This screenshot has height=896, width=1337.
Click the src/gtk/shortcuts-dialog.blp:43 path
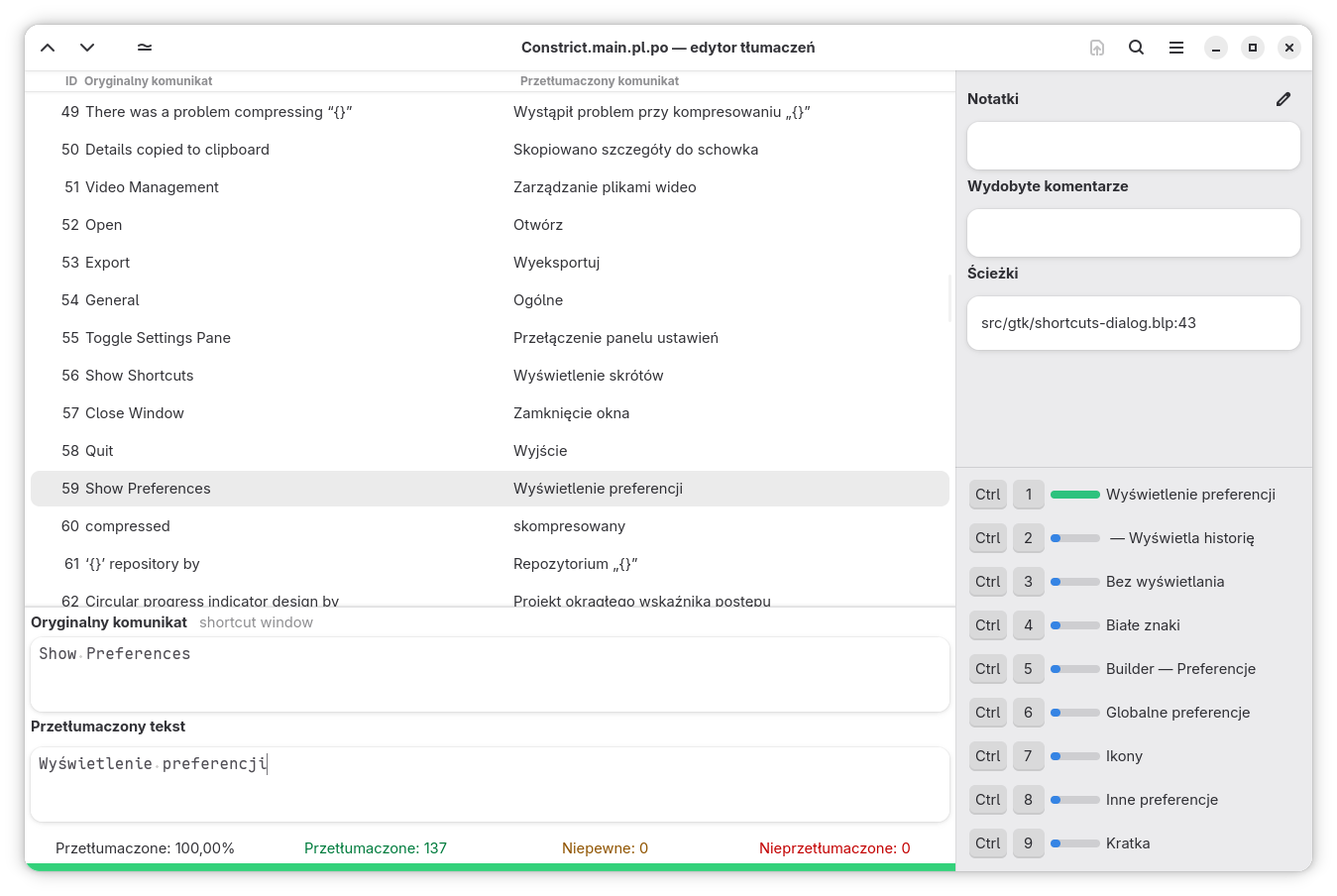(1088, 323)
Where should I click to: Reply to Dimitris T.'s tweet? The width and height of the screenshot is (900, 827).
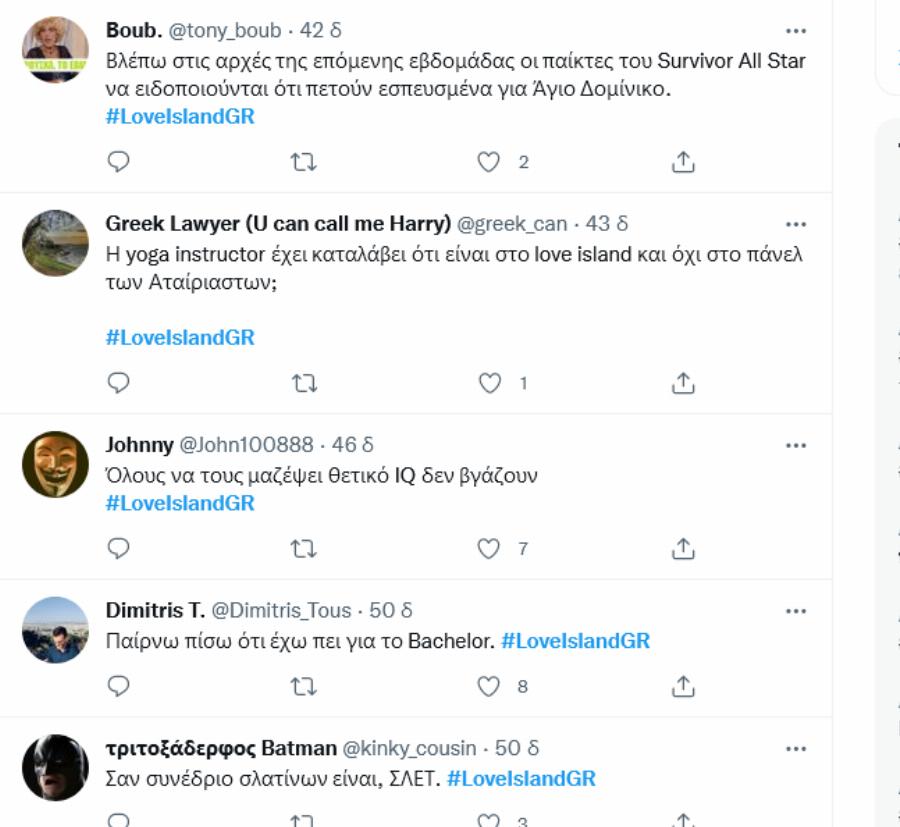tap(119, 686)
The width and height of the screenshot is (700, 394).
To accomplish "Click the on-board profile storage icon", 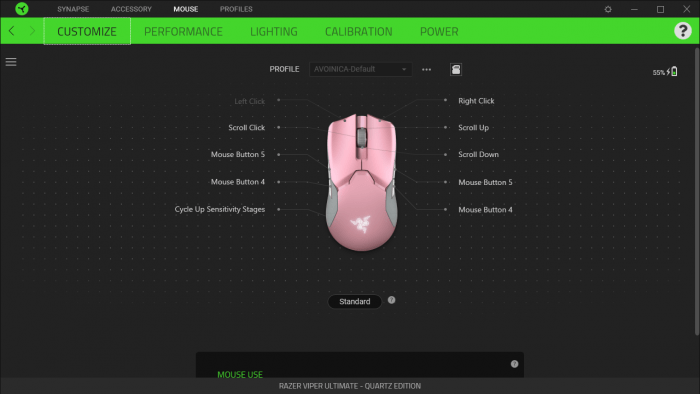I will click(456, 69).
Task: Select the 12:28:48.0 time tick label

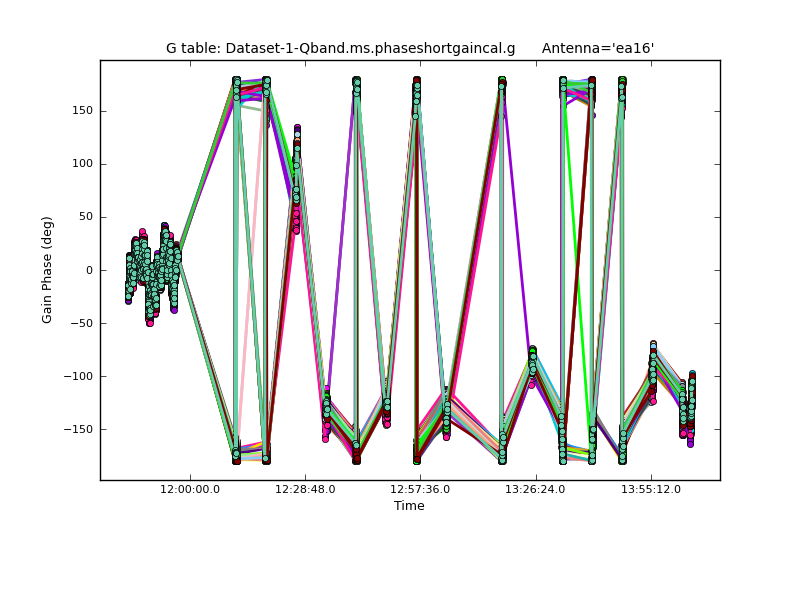Action: coord(305,490)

TASK GOAL: Output exactly the stretch of the listing that begins at the line containing "Click the src/gtk/shortcuts-dialog.blp:43" and ends at the line containing "The width and height of the screenshot is (700, 394).", both kept. Omit pictures and everything else.

RESPONSE AREA:
Click the src/gtk/shortcuts-dialog.blp:43 path
(1088, 323)
Where should I click to: Reply to Dimitris T.'s tweet? The width and height of the screenshot is (900, 827).
tap(119, 686)
The width and height of the screenshot is (700, 394).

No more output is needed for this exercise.